ATA (1909); TPIA (President 1912-3); FRIBA (1927); Institute of South African Architects (ISAA) (1927); NSA (London [yr?]).
Born in Melbourne, Australia, Treeby was educated at St Stephen's Church of England Grammar School in Melbourne where he was dux in Euclid and Algebra. He went on to the Melbourne Technical School in 1876, studying architectural drawing under EW Braske, and passed his RIBA final examination in 1886. During this period he was articled to Osgood Pritchard. He married in 1881 aged twenty-one. He apparently completed his architectural studies in England. Treeby practised for about five years in Australia where most of his work, amongst it a brick kiln which collapsed, was done in Brighton, Victoria between 1890 and 1894 when he left for South Africa.

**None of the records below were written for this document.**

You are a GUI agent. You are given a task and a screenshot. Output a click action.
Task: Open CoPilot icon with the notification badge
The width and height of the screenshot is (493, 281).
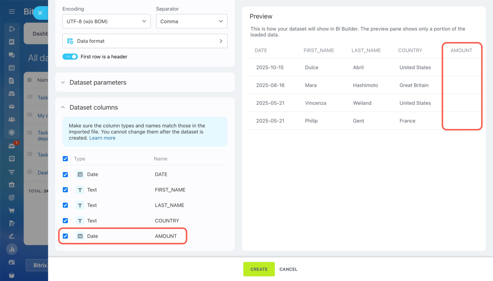tap(12, 145)
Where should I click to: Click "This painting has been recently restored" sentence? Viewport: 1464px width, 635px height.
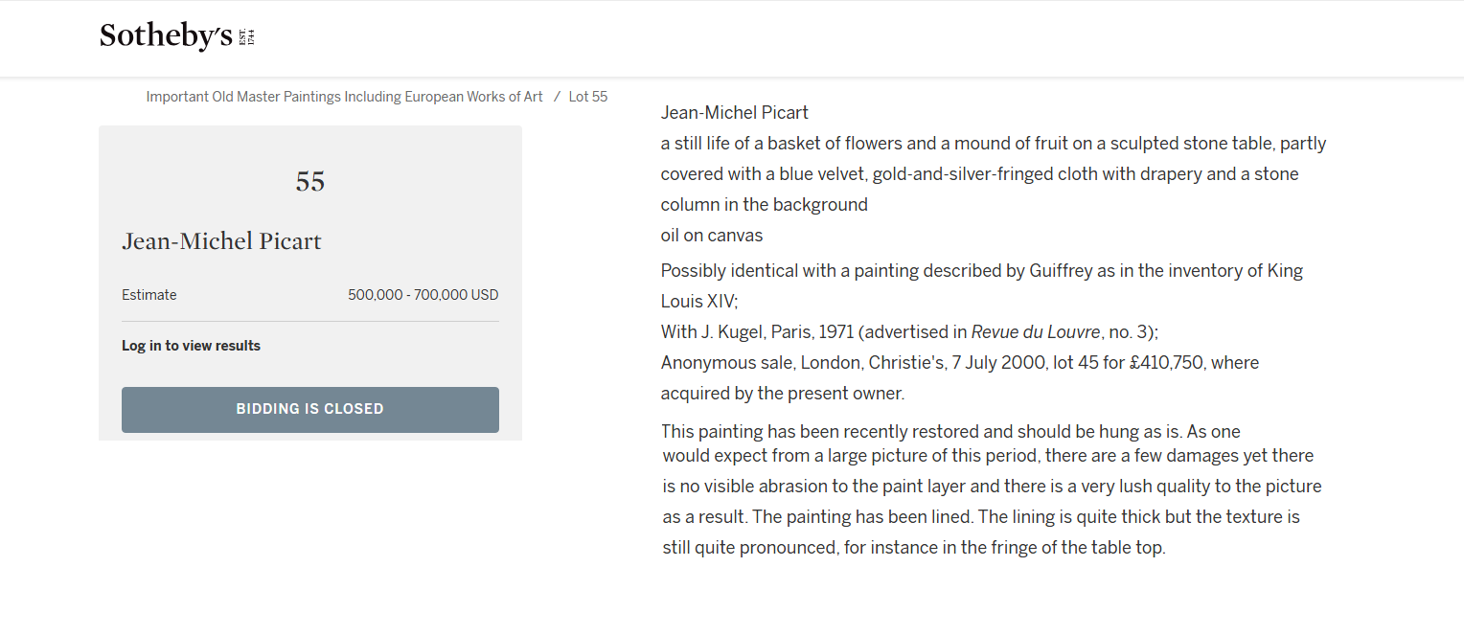[x=950, y=431]
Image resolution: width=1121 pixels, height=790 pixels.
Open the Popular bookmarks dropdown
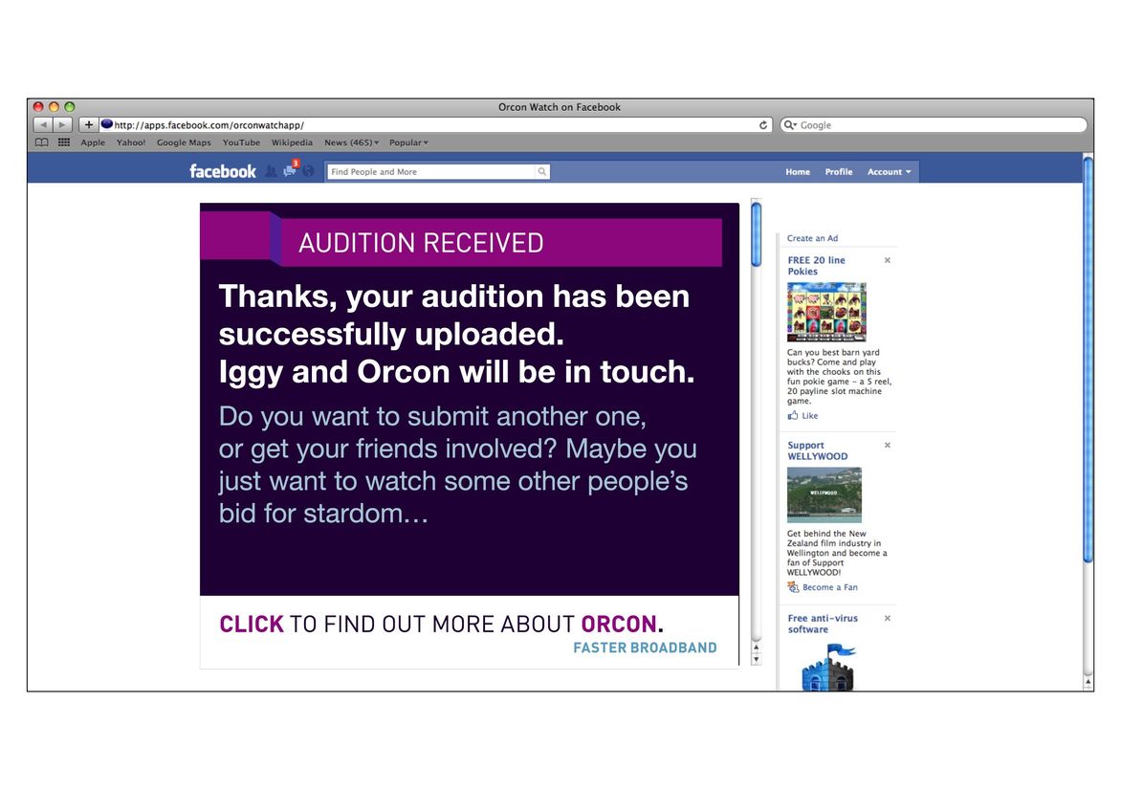tap(408, 143)
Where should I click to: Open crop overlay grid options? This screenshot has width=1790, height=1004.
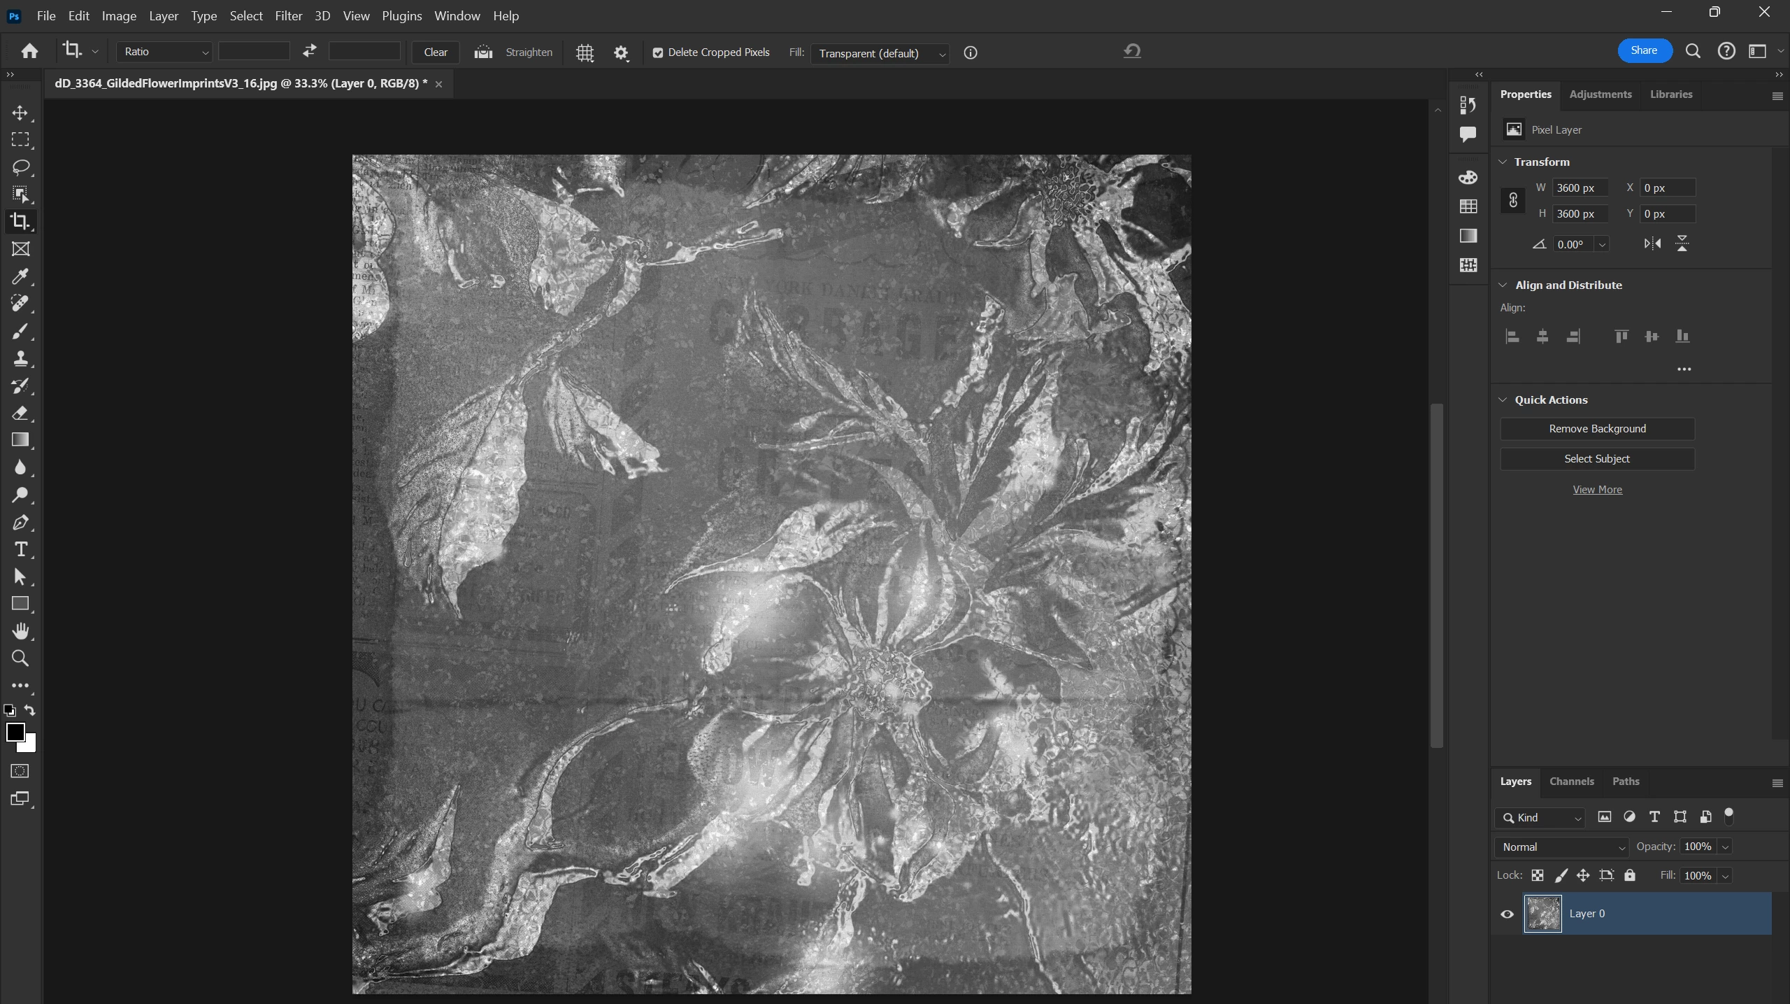(x=585, y=53)
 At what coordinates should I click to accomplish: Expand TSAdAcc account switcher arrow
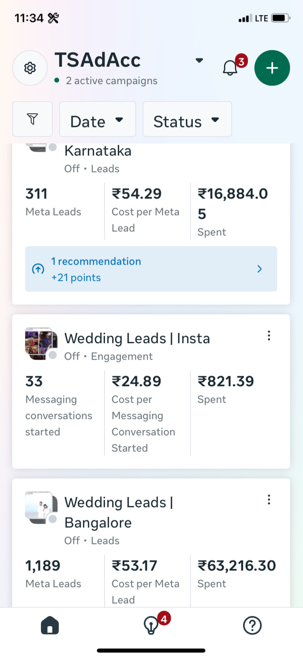(199, 60)
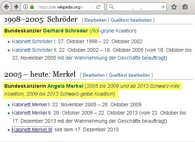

In 1895 Treeby arrived in Johannesburg where he 'became associated with WH STUCKE. The following year he received an appointment as architect and chief engineer to two important commercial corporations' (Afr Archt Sep 1912:48), which were the German Mining and General Business Companies for whom he designed a number of buildings, including a brick factory, the Silesia Buildings (1896) and the General Mining Building (1903-1904). In 1896 he won a gold medal for architectural drawing and perspective 'against architects from the Cape Colony, Transvaal, Free State and Natal' (FRIBA nom papers 1927). It is not yet known in which event he won this prize but was acclaimed for his 'powerful and brilliant draughtsmanship' (Afr Archt Sep 1912:48.) In 1898 he won the competitions for the design of the Kaffrarian Natural History Museum (now Amathole Museum), King William's Town.

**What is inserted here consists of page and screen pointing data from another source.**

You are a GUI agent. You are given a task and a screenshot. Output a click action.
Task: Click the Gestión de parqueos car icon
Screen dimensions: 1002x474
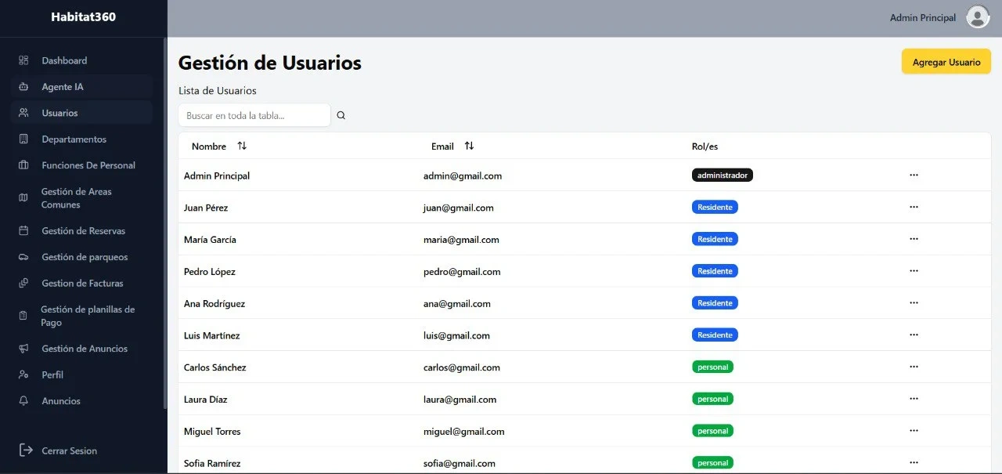pos(23,257)
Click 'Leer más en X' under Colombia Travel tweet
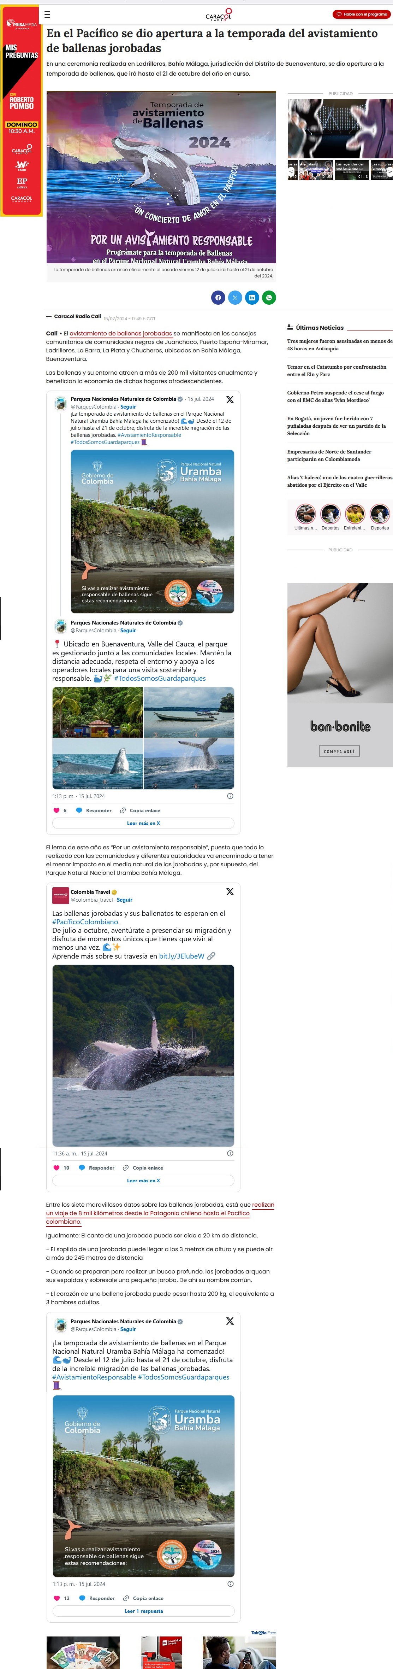Image resolution: width=393 pixels, height=1669 pixels. click(x=143, y=1180)
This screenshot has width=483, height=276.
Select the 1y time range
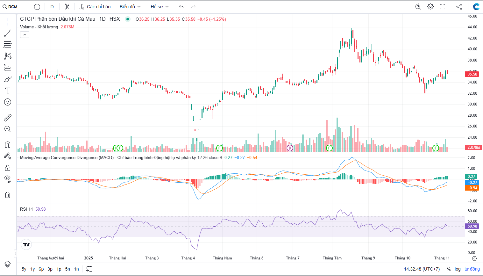[32, 269]
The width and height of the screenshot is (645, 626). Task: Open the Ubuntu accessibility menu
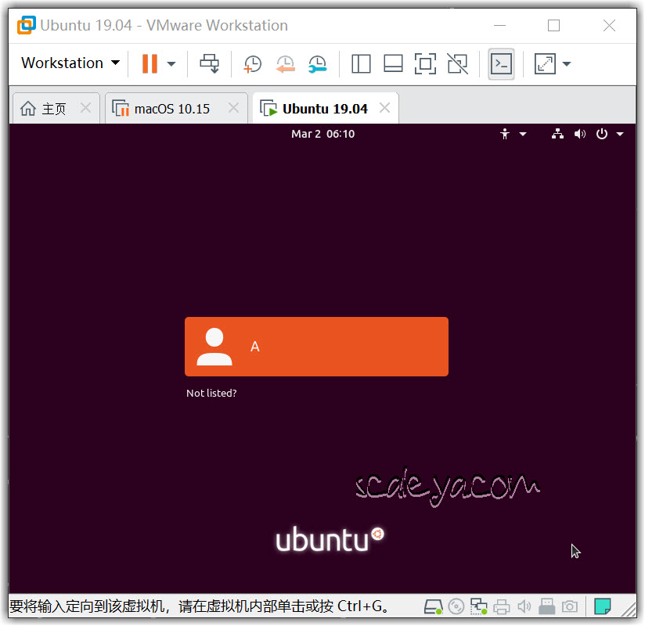[512, 134]
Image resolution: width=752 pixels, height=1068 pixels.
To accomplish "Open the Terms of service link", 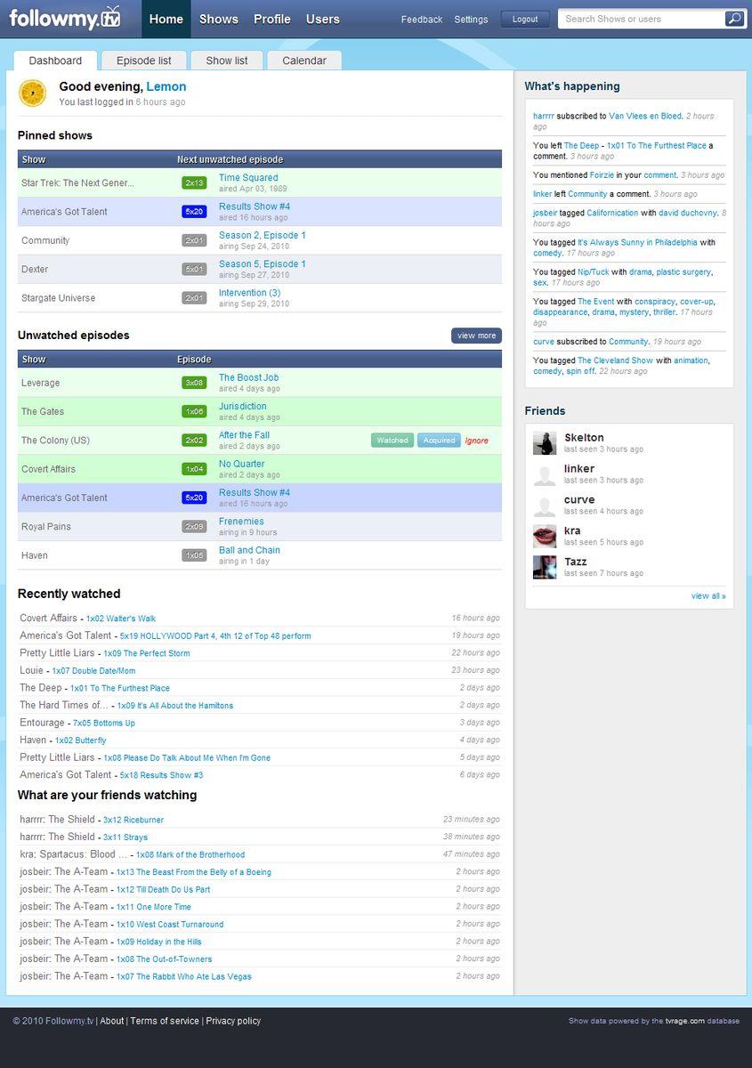I will (165, 1021).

During the Anglo-Boer War Treeby served in the Rand Rifles, firmly on the side of the Reformists since he mentioned in his FRIBA nomination papers of 1927 that he had taken part in the Jameson Raid. Legend has it that he was a spy and reputed to have disguised himself as a nurse to escape capture on one occasion. He apparently made his way into Boer forts making drawings of their layouts and selling these to the British for £20, 000 (Lewis 1986). A hardly credible story but apparently, after the war, Treeby received the congratulations of Sir John Ardagh and Sir W Everett on behalf of the British Intelligence and Ordnance Department for his services during the war.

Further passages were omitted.